Taking Media Cloud For A Drive

Following up on my last post about the possibilities of Berkman’s new Media Cloud analysis platform, I thought I’d give the system a test drive. I wanted to find the keywords surrounding the recent Rick Santelli hubbub (full story here), and see if they revealed anything significant about the story. So I input “Rick Santelli” as my keyword (or pivot term) and asked Media Cloud to spit out the 10 most frequently occurring keywords in any articles involving my search term. The image reproduced below shows the results for three major outlets: The Times, The Post and The Atlantic.

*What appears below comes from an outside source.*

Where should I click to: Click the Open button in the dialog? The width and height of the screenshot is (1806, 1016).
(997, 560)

Santelli - Media Cloud Graphy

As you can see, the selected outlets dedicated most of their attention to the story’s relationship to Pres. Obama and the debate over the stimulus bill. This only makes sense, since in the viral clip from CNBC, Santelli calls the White House out specifically. To a lesser extent, The Atlantic and The NYT picked up White House press secretary Robert Gibbs’s icy rejoinder, while Chicago didn’t give much coverage to it.

It is interesting (though unsurprising) that the Atlantic chart shows strong hits for “Matt Drudge” and “Michelle Malkin,” given that the magazine is more analytic than newsy; its blogs were reacting to the original story after it was picked up by conservative blog outlets. The MSM newspapers, on the other hand, avoided the story until the pitch got too high in the blogosphere.

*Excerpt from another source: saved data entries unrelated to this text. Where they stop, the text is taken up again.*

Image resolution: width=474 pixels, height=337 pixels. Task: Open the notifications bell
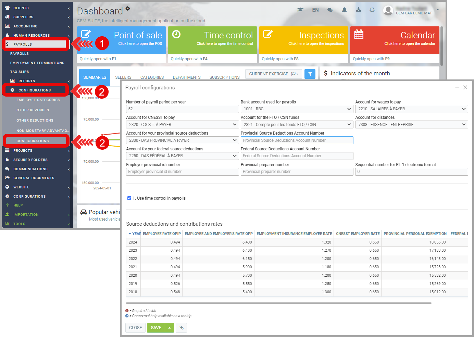tap(344, 10)
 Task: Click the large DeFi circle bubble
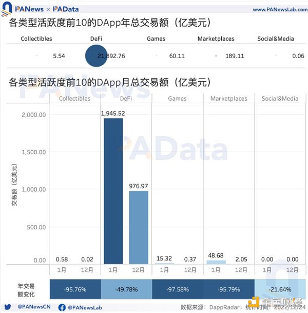point(96,56)
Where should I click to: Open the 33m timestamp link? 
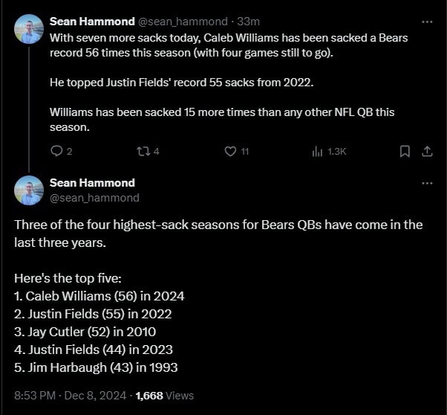(x=248, y=22)
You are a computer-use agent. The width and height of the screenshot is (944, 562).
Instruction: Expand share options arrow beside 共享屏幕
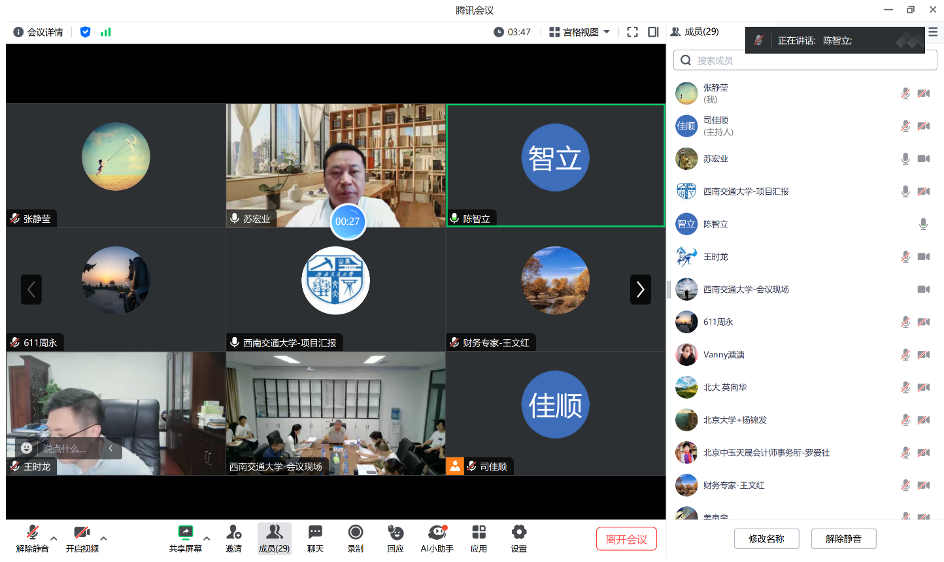pyautogui.click(x=207, y=538)
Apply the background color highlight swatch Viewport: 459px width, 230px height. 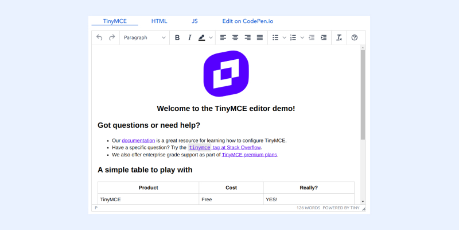(x=202, y=37)
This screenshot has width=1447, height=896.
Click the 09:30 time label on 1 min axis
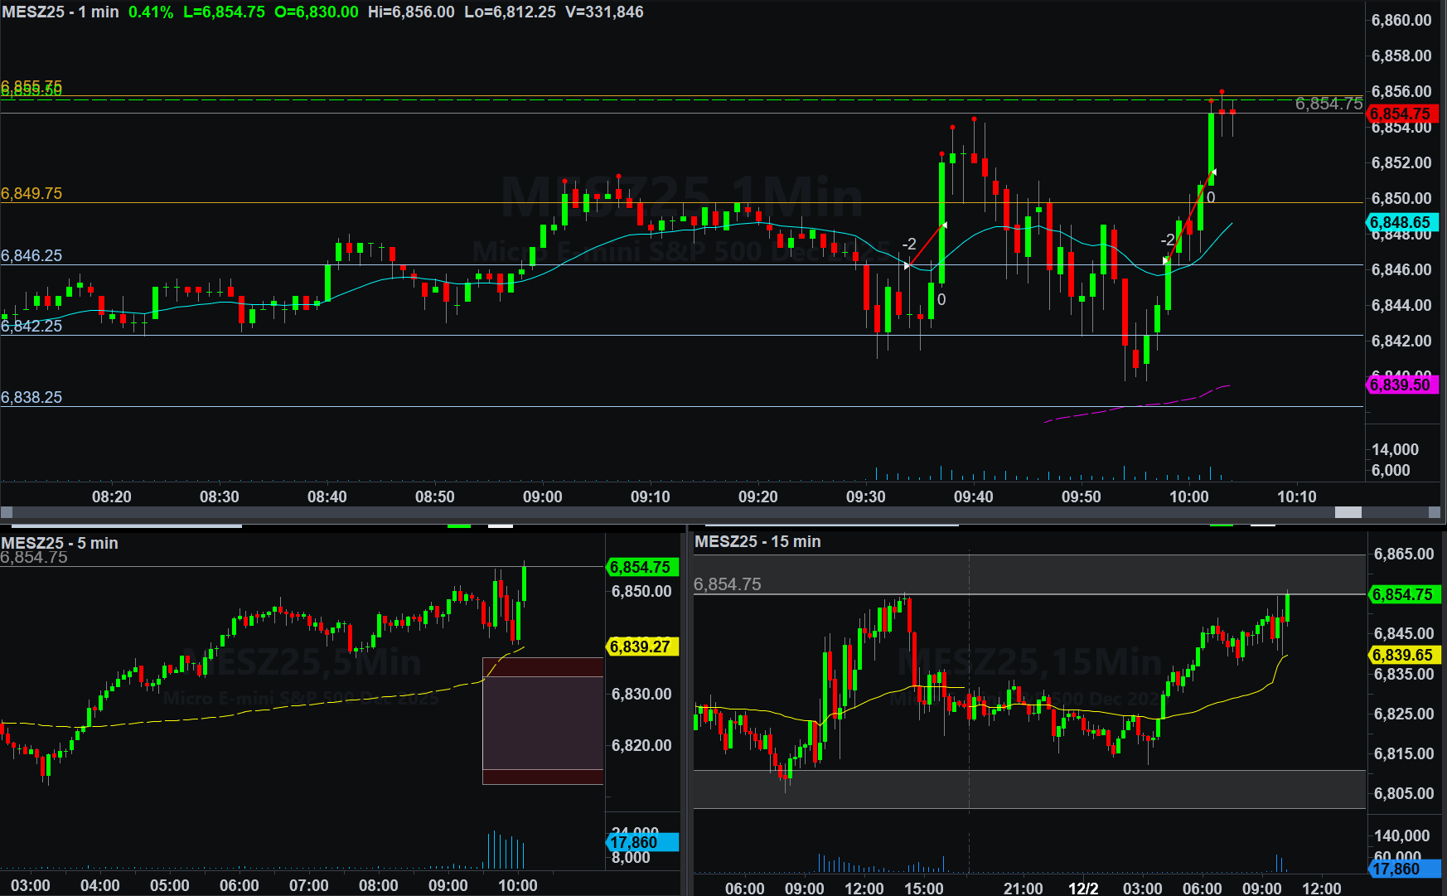coord(865,496)

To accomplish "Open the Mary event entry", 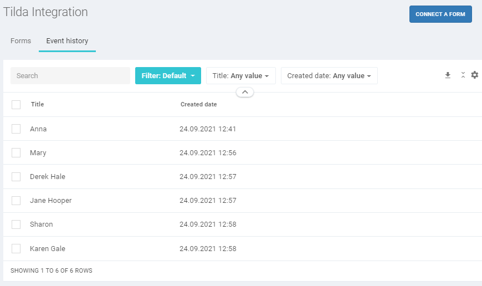I will 38,153.
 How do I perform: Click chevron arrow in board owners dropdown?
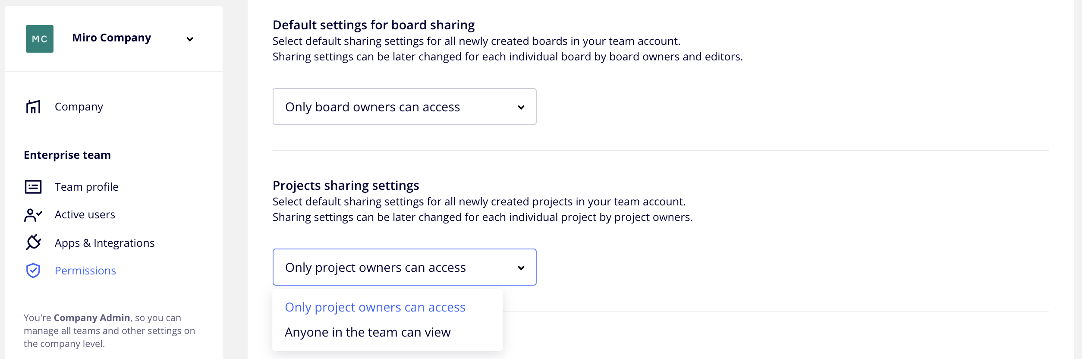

But once they did finally catch onto the internet story, both The Chicago Tribune and The NYT caught on to its most salient detail: that Santelli had called for a “Chicago tea party” and was subsequently accused by a Playboy article that he was astro-turfing for libertarians.

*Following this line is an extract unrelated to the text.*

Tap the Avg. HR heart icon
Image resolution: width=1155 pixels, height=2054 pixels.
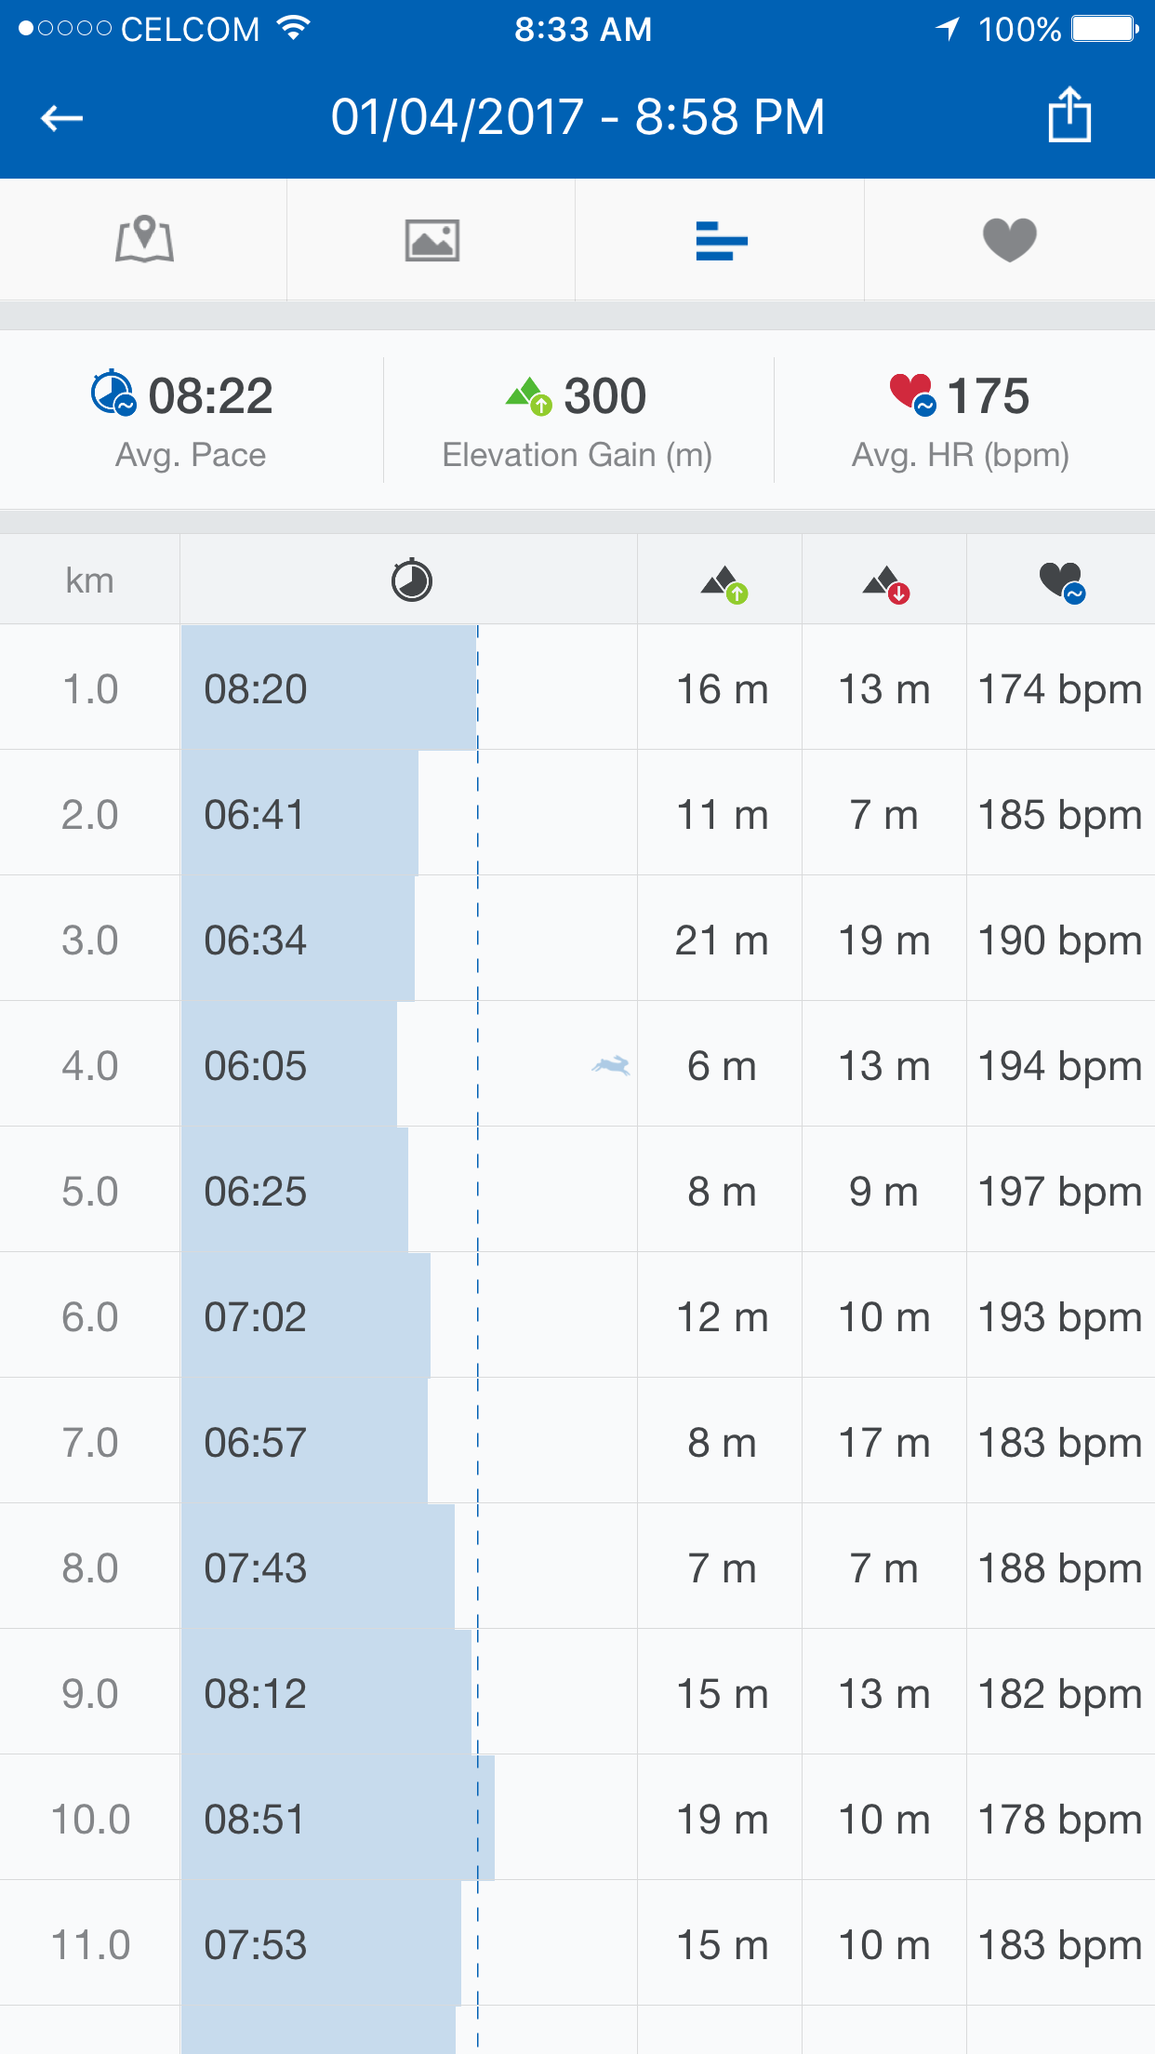911,393
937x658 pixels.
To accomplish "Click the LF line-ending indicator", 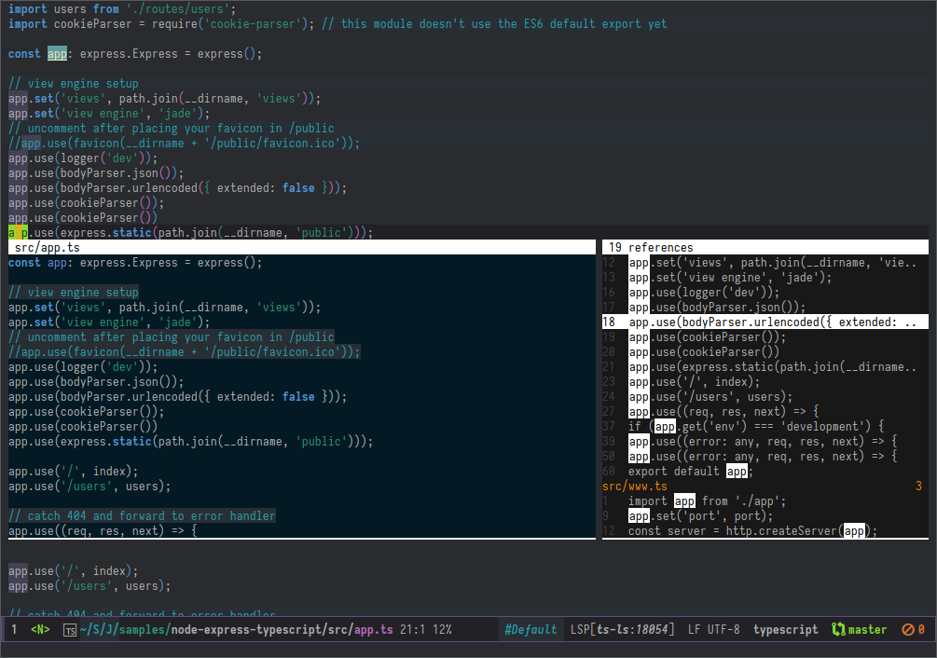I will pos(695,629).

I tried to run the same search for several big blogs and didn’t turn anything up. I hope that’s a programming kind to be worked out soon, because I think it’s there that Media Cloud’s potential will be best realized. Imagine the ability to compare graphicaly the intensity of coverage between prominent but niche blogs and big traditional newspapers. Discussion of what makes something newsworthy could then be studied both quantitatively and qualitatively.